>> Start Data to use
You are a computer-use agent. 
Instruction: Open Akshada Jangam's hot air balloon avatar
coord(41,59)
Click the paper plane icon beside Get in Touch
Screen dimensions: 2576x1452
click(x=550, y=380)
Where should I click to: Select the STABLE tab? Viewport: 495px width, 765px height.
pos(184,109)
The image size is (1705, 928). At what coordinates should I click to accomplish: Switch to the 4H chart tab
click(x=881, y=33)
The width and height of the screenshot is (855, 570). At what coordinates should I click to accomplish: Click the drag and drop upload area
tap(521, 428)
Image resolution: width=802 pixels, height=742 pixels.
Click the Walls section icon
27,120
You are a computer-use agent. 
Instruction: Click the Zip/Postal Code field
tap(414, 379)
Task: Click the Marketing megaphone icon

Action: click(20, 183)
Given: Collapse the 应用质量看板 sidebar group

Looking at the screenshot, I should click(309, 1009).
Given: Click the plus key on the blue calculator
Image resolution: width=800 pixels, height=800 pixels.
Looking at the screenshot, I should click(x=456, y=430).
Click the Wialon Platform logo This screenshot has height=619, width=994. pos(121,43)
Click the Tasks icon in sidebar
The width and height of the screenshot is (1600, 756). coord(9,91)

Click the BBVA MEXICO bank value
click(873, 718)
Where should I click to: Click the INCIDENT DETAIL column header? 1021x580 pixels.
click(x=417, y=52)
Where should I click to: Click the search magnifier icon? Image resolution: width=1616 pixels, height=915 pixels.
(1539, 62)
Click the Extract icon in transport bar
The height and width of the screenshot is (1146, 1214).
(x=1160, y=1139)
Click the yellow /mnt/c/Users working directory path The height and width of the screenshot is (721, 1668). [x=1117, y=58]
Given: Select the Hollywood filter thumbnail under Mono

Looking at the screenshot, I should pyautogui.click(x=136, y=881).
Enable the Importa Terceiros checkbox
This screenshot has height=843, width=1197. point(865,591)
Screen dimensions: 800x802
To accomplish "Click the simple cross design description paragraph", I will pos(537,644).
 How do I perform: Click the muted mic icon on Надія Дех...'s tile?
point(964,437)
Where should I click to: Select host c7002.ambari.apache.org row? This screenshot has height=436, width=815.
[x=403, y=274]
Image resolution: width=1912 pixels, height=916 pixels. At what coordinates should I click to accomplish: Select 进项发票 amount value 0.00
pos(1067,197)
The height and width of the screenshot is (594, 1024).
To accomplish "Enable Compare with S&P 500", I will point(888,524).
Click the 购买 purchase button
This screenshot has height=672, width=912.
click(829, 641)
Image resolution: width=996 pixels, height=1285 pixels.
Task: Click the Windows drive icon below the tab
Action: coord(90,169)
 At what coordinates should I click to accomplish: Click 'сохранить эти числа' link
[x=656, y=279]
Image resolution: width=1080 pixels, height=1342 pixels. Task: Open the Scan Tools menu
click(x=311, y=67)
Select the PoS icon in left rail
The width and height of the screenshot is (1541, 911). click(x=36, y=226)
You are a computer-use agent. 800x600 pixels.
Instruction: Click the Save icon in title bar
>> End Data to use
Instructions to follow: Print every line from the one containing "Select the PoS icon in left rail" through the final line above, copying each one without any change.

Response to the exercise:
Select the PoS icon in left rail
The width and height of the screenshot is (1541, 911). click(x=36, y=226)
You are a computer-use agent. 800x600 pixels.
Instruction: Click the Save icon in title bar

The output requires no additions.